Reproduce, word for word, the part of the items that opens with the line containing "adults (797, 696)" and closes with the line containing "What do you see at coordinates (737, 154)", keeping both of those lines.

## START Listing

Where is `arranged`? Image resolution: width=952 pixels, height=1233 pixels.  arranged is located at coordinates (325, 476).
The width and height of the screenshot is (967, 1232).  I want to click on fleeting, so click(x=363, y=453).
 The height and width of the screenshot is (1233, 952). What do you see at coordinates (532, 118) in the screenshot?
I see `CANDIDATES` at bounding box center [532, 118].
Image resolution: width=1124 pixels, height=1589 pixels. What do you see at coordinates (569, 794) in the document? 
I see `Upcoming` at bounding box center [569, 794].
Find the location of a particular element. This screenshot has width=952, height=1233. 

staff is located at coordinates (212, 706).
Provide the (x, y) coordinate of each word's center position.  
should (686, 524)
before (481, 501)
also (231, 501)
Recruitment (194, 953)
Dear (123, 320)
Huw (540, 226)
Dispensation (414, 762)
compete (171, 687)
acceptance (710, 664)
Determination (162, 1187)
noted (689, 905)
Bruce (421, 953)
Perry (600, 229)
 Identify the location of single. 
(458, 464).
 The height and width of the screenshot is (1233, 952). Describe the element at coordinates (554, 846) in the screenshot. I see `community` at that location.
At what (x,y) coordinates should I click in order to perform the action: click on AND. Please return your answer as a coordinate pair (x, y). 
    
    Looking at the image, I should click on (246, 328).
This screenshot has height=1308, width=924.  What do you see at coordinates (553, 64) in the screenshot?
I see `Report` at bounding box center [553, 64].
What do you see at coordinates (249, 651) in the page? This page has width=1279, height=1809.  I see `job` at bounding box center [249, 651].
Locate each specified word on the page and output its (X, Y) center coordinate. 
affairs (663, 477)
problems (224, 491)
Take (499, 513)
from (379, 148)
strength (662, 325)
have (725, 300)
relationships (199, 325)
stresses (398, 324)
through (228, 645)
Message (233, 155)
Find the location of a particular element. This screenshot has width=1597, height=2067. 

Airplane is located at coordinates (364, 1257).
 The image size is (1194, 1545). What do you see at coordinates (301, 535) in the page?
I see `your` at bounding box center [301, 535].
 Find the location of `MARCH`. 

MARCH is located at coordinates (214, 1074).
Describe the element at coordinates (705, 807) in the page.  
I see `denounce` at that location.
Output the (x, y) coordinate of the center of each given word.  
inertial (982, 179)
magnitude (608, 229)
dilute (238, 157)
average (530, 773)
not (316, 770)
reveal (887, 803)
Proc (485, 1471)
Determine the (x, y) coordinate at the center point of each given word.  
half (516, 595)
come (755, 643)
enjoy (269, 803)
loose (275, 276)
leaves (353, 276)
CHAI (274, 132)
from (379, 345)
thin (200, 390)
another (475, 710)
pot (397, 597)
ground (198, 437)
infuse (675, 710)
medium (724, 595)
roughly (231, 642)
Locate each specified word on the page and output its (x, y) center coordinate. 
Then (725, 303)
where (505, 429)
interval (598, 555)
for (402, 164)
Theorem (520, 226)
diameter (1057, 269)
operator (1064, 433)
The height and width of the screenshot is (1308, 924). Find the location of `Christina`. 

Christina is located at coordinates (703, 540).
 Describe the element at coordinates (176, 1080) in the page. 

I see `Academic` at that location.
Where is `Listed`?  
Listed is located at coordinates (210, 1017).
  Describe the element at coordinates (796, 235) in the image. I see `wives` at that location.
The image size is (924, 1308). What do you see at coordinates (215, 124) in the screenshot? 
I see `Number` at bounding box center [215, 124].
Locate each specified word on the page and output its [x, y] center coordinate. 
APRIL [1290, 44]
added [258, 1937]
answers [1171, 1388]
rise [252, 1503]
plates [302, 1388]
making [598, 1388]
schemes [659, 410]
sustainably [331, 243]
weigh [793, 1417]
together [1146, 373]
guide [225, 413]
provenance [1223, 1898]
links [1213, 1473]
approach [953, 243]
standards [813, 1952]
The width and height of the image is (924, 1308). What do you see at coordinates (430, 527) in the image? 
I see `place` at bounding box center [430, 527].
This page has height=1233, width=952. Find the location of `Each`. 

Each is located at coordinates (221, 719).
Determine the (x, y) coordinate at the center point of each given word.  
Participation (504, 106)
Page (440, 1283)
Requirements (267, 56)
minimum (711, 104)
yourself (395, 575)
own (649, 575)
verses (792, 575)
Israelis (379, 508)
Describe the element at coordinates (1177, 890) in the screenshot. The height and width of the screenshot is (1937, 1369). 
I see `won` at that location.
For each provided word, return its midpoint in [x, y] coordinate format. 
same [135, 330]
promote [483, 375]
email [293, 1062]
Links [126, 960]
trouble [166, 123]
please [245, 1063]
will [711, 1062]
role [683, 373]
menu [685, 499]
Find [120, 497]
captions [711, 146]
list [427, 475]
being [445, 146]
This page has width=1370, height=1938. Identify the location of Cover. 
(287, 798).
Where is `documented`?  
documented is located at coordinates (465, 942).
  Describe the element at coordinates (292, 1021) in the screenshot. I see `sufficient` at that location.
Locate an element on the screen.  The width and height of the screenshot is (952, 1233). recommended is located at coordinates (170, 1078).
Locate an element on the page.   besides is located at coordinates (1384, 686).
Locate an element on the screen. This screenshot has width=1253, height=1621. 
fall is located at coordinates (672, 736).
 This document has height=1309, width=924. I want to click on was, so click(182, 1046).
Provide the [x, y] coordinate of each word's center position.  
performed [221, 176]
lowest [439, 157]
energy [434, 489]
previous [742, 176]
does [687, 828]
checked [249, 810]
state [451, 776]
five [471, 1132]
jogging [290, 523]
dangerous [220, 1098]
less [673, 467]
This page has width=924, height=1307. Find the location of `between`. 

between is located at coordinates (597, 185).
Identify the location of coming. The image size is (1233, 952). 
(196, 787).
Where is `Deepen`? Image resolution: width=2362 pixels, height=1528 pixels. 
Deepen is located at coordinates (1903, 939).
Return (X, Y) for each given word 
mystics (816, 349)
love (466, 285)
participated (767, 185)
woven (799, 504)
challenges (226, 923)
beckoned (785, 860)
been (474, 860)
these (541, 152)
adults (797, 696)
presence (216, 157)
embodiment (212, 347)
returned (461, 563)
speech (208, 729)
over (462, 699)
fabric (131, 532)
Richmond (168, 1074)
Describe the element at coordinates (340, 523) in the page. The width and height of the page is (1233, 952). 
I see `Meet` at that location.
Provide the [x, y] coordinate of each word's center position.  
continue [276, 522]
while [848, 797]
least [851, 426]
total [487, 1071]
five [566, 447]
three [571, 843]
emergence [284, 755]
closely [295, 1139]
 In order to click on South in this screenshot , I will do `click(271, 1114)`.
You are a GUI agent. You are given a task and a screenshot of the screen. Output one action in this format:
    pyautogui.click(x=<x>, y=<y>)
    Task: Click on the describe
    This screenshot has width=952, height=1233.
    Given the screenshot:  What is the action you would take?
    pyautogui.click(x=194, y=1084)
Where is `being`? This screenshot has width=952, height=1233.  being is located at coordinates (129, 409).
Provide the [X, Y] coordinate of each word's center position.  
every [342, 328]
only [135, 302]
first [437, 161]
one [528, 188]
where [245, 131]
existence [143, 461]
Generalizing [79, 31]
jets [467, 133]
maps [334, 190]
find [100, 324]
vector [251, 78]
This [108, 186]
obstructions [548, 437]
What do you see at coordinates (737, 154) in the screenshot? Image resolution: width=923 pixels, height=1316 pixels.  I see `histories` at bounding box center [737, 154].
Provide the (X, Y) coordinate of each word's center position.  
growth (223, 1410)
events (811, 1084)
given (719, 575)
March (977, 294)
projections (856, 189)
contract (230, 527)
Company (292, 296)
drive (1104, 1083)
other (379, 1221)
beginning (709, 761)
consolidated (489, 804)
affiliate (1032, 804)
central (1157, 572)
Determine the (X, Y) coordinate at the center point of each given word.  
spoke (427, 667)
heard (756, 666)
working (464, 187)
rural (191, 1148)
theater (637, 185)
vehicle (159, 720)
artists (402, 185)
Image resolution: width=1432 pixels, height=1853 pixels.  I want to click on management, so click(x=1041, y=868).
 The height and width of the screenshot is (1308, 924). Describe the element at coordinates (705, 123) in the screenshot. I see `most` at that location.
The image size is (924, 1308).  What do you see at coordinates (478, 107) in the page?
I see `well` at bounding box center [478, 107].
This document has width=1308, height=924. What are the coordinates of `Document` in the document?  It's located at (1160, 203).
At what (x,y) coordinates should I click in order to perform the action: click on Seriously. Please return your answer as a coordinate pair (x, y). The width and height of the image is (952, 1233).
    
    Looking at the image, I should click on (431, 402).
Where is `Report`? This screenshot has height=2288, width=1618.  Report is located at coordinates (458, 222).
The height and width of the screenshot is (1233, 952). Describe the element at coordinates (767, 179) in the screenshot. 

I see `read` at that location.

## END Listing

Exercise solution:
adults (797, 696)
presence (216, 157)
embodiment (212, 347)
returned (461, 563)
speech (208, 729)
over (462, 699)
fabric (131, 532)
Richmond (168, 1074)
Describe the element at coordinates (340, 523) in the page. The width and height of the page is (1233, 952). 
I see `Meet` at that location.
Provide the [x, y] coordinate of each word's center position.  
continue [276, 522]
while [848, 797]
least [851, 426]
total [487, 1071]
five [566, 447]
three [571, 843]
emergence [284, 755]
closely [295, 1139]
 In order to click on South in this screenshot , I will do `click(271, 1114)`.
You are a GUI agent. You are given a task and a screenshot of the screen. Output one action in this format:
    pyautogui.click(x=<x>, y=<y>)
    Task: Click on the describe
    This screenshot has width=952, height=1233.
    Given the screenshot:  What is the action you would take?
    pyautogui.click(x=194, y=1084)
Where is `being`? This screenshot has width=952, height=1233.  being is located at coordinates (129, 409).
Provide the [X, Y] coordinate of each word's center position.  
every [342, 328]
only [135, 302]
first [437, 161]
one [528, 188]
where [245, 131]
existence [143, 461]
Generalizing [79, 31]
jets [467, 133]
maps [334, 190]
find [100, 324]
vector [251, 78]
This [108, 186]
obstructions [548, 437]
What do you see at coordinates (737, 154) in the screenshot? Image resolution: width=923 pixels, height=1316 pixels.  I see `histories` at bounding box center [737, 154].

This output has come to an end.